Дом на улице Строителей, 17, был типовым, как две капли воды похожим на все остальные дома этой улицы. В нем пахло борщом из тридцать седьмой квартиры, кошками из пятьдесят второй и неизбывной тоской по лучшей жизни из квартиры №13. Но квартиру Георгия Ивановича тоска обходила стороной. Там царил уют, который создавала его жена, Вера Павловна.
Вера Павловна была женщиной основательной, с твердыми убеждениями и еще более твердой рукой, которой она привычно командовала семейным бюджетом. Коробков женился на ней в двадцать пять лет, когда его «интеллектуальный багаж» еще не отягощал походку, и с тех пор привык к сытным обедам, выглаженным рубашкам и тому легкому, едва уловимому запаху домашнего счастья, который не купишь ни за какие деньги.
Но главным достоянием Коробкова были не уют и не обеды. Главным были две его дочери, Сашенька и Лизонька. Сашенька, старшая, семнадцати лет от роду, вся пошла в мать, такая же волевая, с острым взглядом из-под челки и твердой уверенностью, что она знает о жизни больше всех, включая отца. Лизонька, шестнадцати лет, была мягче, но глаза у нее были такие пронзительно-внимательные, что Георгий Иванович иногда ловил себя на мысли: она видит его насквозь и ей там, внутри, отнюдь не все не нравится.
Он обожал их. Обожал той неуклюжей, порывистой любовью российского интеллигента, которая выражалась не в поцелуях и объятиях, это было не принято, а в том, чтобы подбросить денег на мороженое или серьезно, с выражением лица профессора, объяснить, что «арккосинус — это, доченька, тебе в жизни обязательно пригодится». Дочери, однако, в применимость арккосинуса к суровой реальности не верили, но деньги на мороженое брали.
Квартира, где протекала эта идиллия, была камнем преткновения, о который Коробков спотыкался каждый день, но предпочитал делать вид, что это просто неровность пола. Квартира была Веры Павловны. Наследство, доставшееся ей от суровой бабушки, которая еще при жизни завещала любимой внученьке и почила сразу, как Верочка отметила 18-летиею.
Георгий Иванович, работал инженером на заводе «Прогресс», получал среднюю зарплату и не мог даже теоретически претендовать на то, чтобы отложить на «однушку» в панельном доме. Он жил в квартире жены, и это, как зубная боль, которая то затихает, то обостряется, иногда давало о себе знать.
— Жора, кто платит за коммуналку? — спрашивала Вера Павловна в такие минуты. — Я. Чья это квартира? Моя. Вот и сиди, и не возникай.

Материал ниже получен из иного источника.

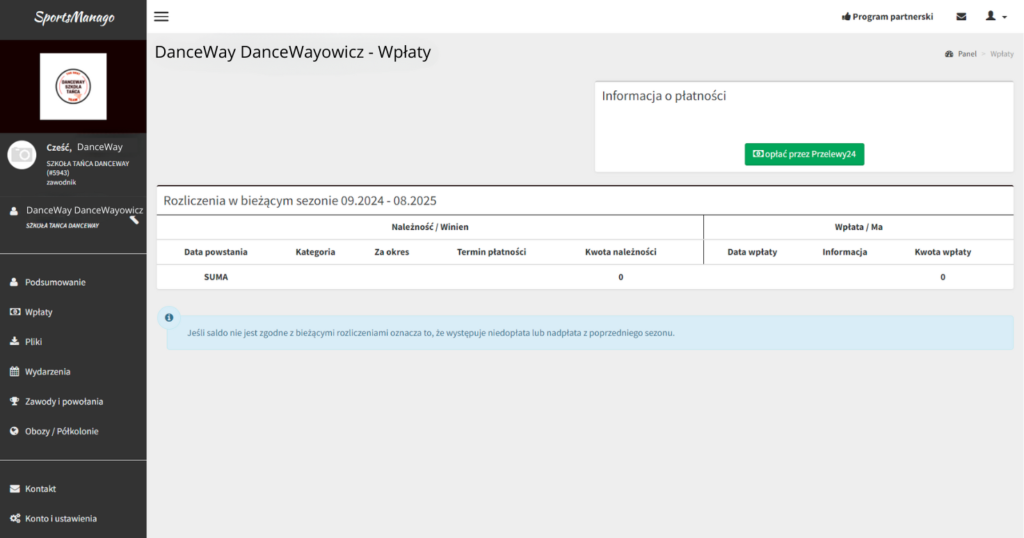Click the user avatar camera icon
The image size is (1024, 538).
tap(22, 155)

Коробков не возникал. Он уходил в другую комнату, садился за свой старый чертежный стол и подолгу смотрел на глобус, стоявший в углу. Глобус был единственной вещью, которую он принес в этот дом из своей холостяцкой жизни. Он крутил его, останавливал палец на какой-нибудь экзотической стране и мечтал, как бы он туда съездил и отдохнул.

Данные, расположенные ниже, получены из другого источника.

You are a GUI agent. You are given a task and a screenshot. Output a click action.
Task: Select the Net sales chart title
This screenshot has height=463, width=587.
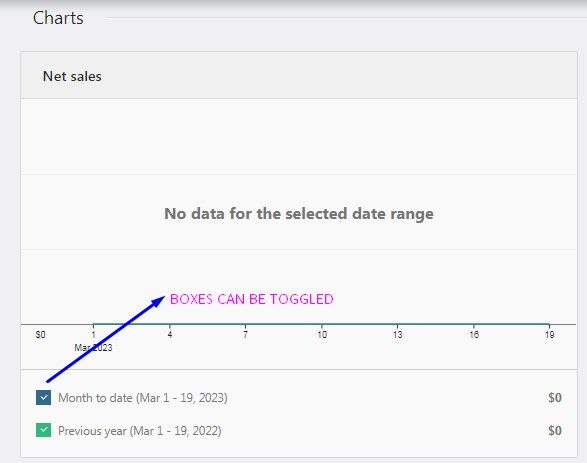72,76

Так шли годы. Дочки подрастали, превращаясь из смешных карапузов в девушек с переходным возрастом и вечными претензиями к отцу. Коробков седел, лысел и все чаще задумывался о том, что он не более чем функциональный предмет мебели в этой квартире. Индивидуум, который приносит зарплату. И в его душе, на месте того самого уюта, начала зарождаться тоска.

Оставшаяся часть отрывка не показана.